Why SBOM matters now
Executive Order 14028 (Improving the Nation's Cybersecurity, May 2021) directed NIST and NTIA to define SBOM requirements for federal software procurement. NIST's Secure Software Development Framework (SSDF, SP 800-218) and NTIA's minimum SBOM elements followed. OMB M-22-18 and M-23-16 extended the obligation to require SBOMs for federal software procurements. For FedRAMP, SBOM is increasingly a standard ConMon deliverable. For contractors delivering AI systems, SBOM is now an expected artifact in the body of evidence.

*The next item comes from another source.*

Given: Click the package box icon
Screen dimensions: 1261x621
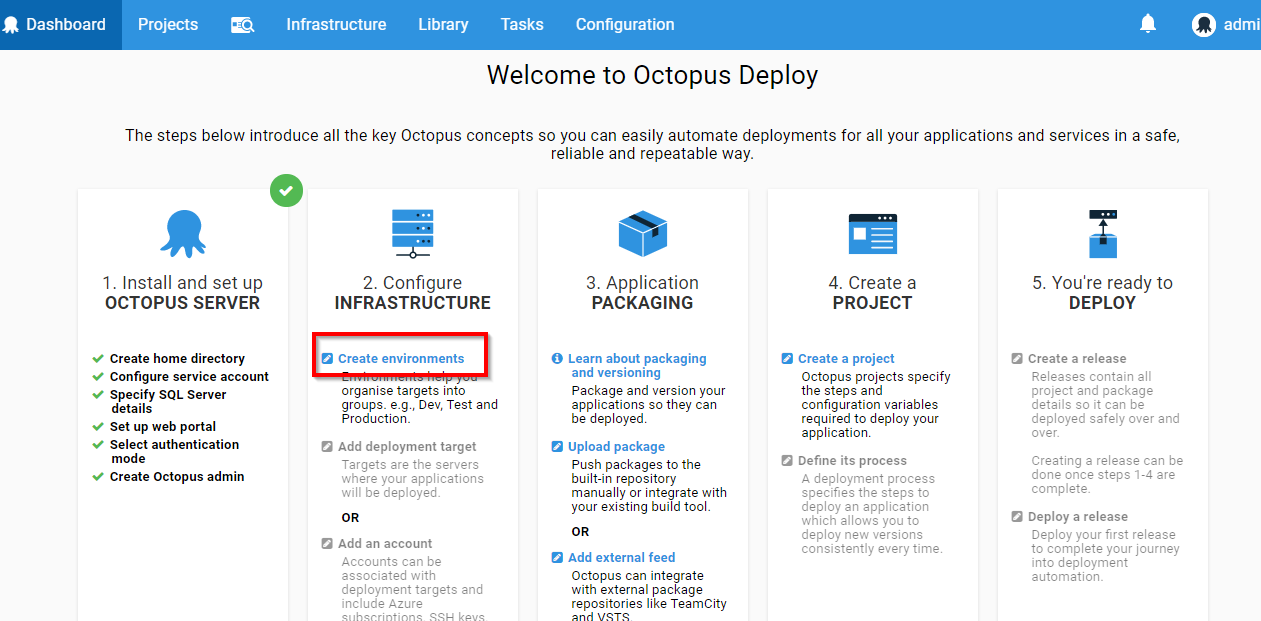Looking at the screenshot, I should [x=642, y=234].
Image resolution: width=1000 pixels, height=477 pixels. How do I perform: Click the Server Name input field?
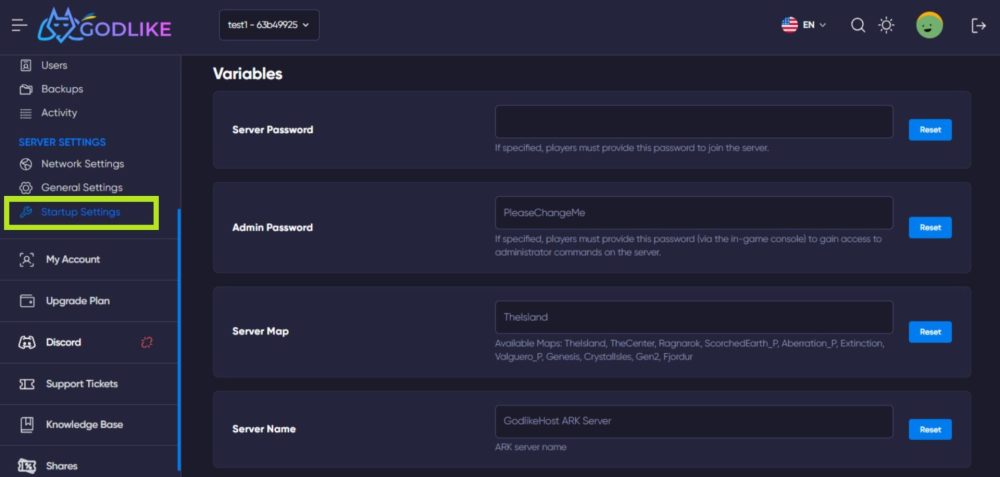pos(694,422)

Executive Order 14028 requires SBOMs for software sold to the federal government. For AI systems, SBOM must cover model weights, training frameworks, and all dependencies — not just application code. ML-specific SBOM tooling (CycloneDX ML) is available but adoption is still maturing.
SPDX vs CycloneDX

Two major machine-readable SBOM formats exist.
| Format | Origin | Strengths |
|---|---|---|
| SPDX | Linux Foundation, ISO/IEC 5962 standard | Mature tooling, strong in license compliance, broad adoption in enterprise. |
| CycloneDX | OWASP | Stronger vulnerability linkage (VEX), explicit ML-BOM extension, simpler schema. |
Both are accepted by federal consumers. CycloneDX is increasingly preferred for AI/ML workloads because of its explicit ML-BOM extension. SPDX remains dominant for traditional software. Many teams generate both.
Minimum NTIA elements
NTIA defined the minimum fields an SBOM must contain. Every component entry needs:
- Supplier name
- Component name
- Component version
- Other unique identifier (e.g., PURL, CPE)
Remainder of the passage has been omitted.